### Material for the task:
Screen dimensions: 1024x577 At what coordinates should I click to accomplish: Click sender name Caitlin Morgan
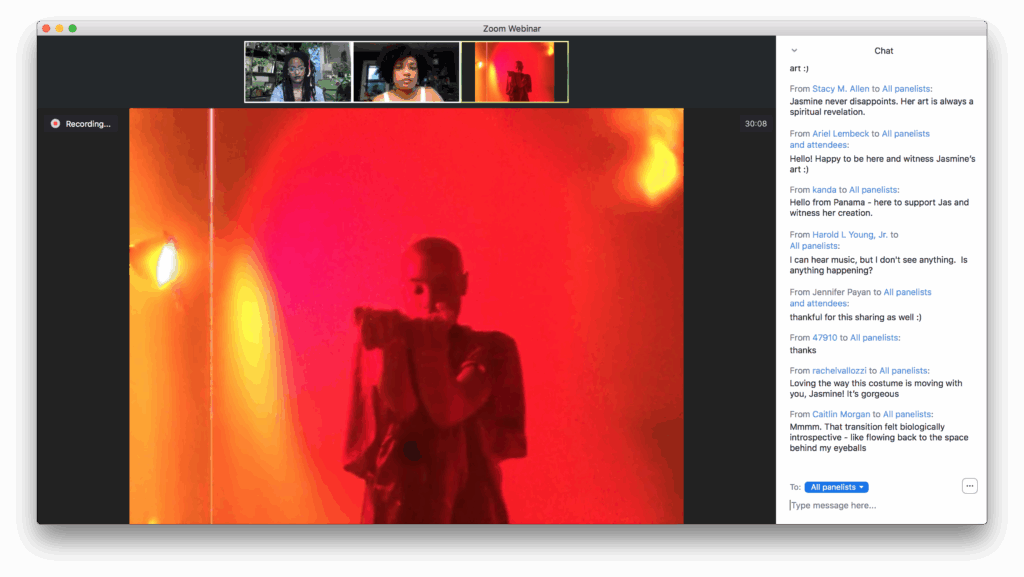pyautogui.click(x=842, y=414)
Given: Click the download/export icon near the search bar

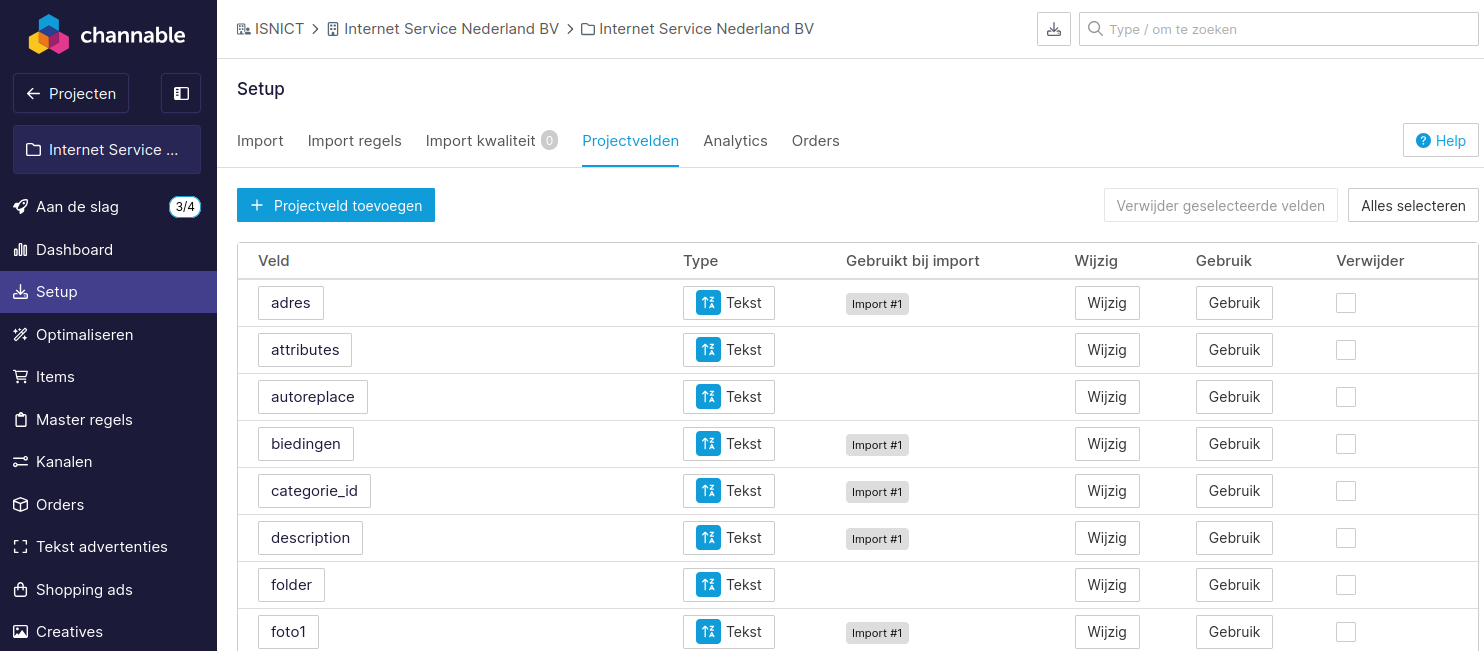Looking at the screenshot, I should [x=1053, y=28].
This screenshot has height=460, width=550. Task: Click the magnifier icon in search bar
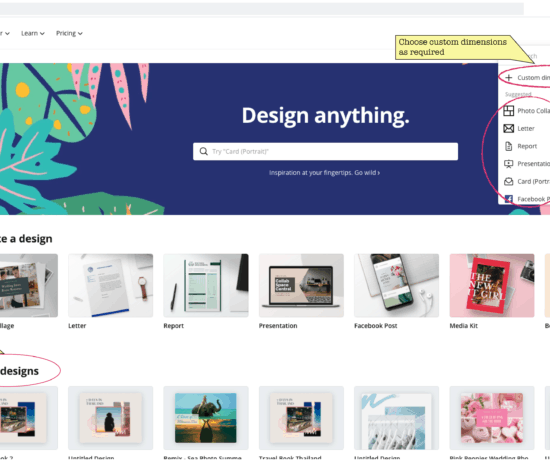[x=203, y=151]
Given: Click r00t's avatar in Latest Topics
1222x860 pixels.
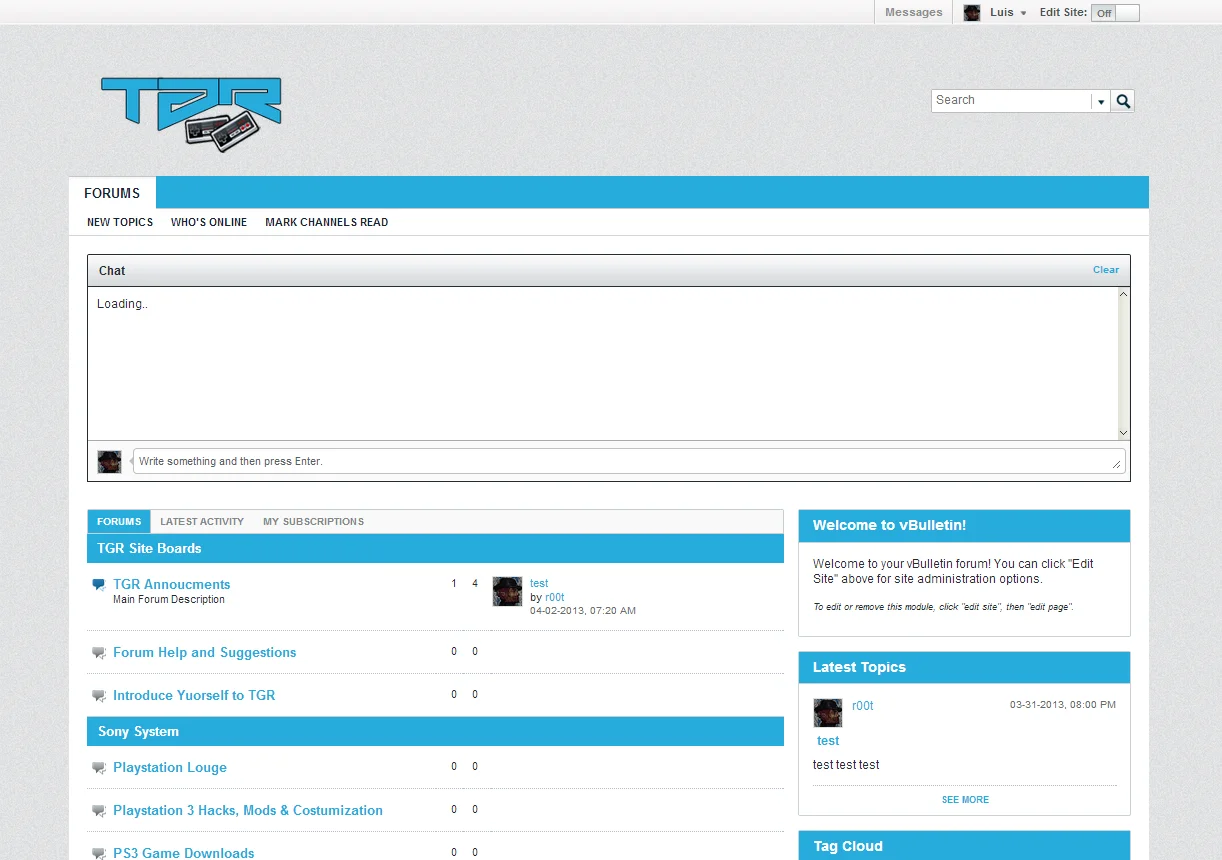Looking at the screenshot, I should point(828,712).
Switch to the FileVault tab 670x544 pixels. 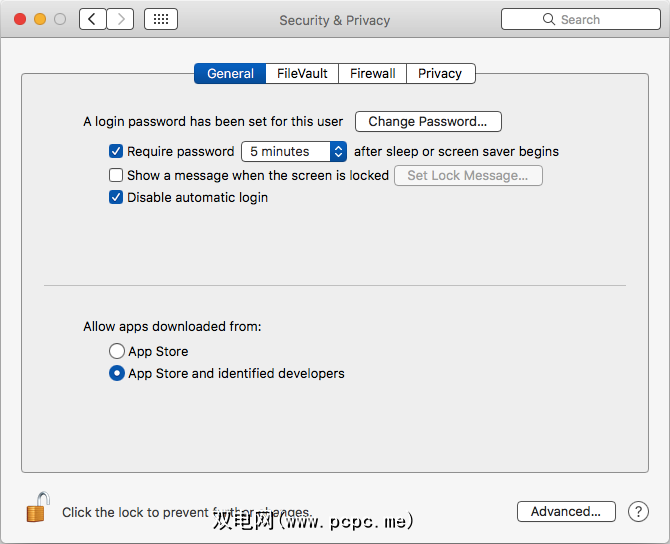[302, 73]
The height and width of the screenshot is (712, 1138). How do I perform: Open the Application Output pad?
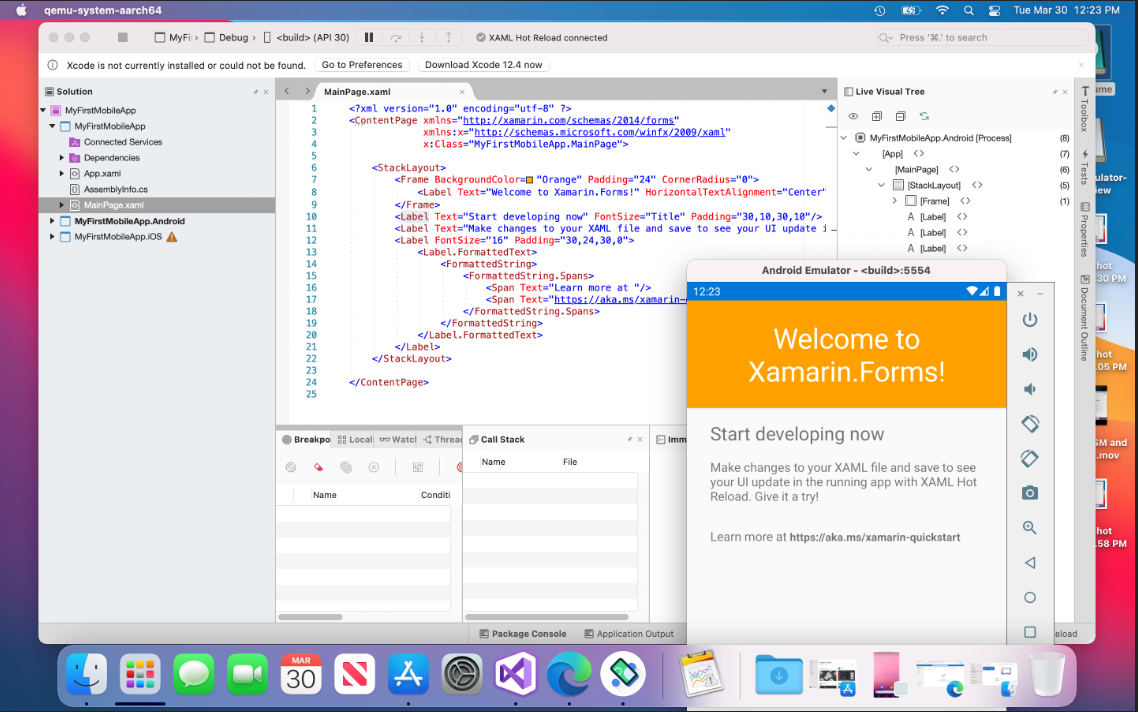pos(629,633)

### Exercise description:
Nothing but the lines from the one containing "The height and" through the end of the entries should be written out, exactly and without pictures.

### Result for this exercise:
The height and width of the screenshot is (712, 1138). How do I perform: Open the Application Output pad?
pos(629,633)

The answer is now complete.